- _Belge bölümü_:
____

Göbekli Tepe kafa karıştırıcıydı çünkü, her şeyden önce tamı tamına 12.000 yaşındaydı!
Bu, insanlık tarihiyle ilgili bugüne kadar bildiğimiz her şeyi yerle bir ediyordu! Yazılmış on binlerce kitap ve yüz binlerce makaleyi çöpe attıracak bir bilgiydi bu!
Çünkü bugüne kadar yaptığımız arkeolojik kazılar ve buna dayalı olarak geliştirdiğimiz tarih bilimi, insanlığın 12.000 yıl önce henüz ‘emekleme’ çağına bile geçmemiş bir bebek olduğunu söylüyordu!

____

- _Toplanan malzeme_:
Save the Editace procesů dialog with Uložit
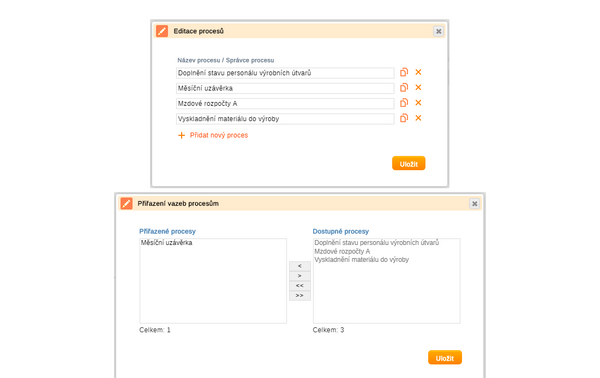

____

- _Yapılacak iş_: Göbekli Tepe ile ilgili metinde "Göbekli Tepe kafa" sözleriyle açılıp "bebek olduğunu söylüyordu!" sözleriyle kapanan kısmı, "kafa karıştırıcıydı" yerine "şaşırtıcıydı" koyarak yeniden yazın.

- _Görevin sonucu_:
Göbekli Tepe şaşırtıcıydı çünkü, her şeyden önce tamı tamına 12.000 yaşındaydı!
Bu, insanlık tarihiyle ilgili bugüne kadar bildiğimiz her şeyi yerle bir ediyordu! Yazılmış on binlerce kitap ve yüz binlerce makaleyi çöpe attıracak bir bilgiydi bu!
Çünkü bugüne kadar yaptığımız arkeolojik kazılar ve buna dayalı olarak geliştirdiğimiz tarih bilimi, insanlığın 12.000 yıl önce henüz ‘emekleme’ çağına bile geçmemiş bir bebek olduğunu söylüyordu!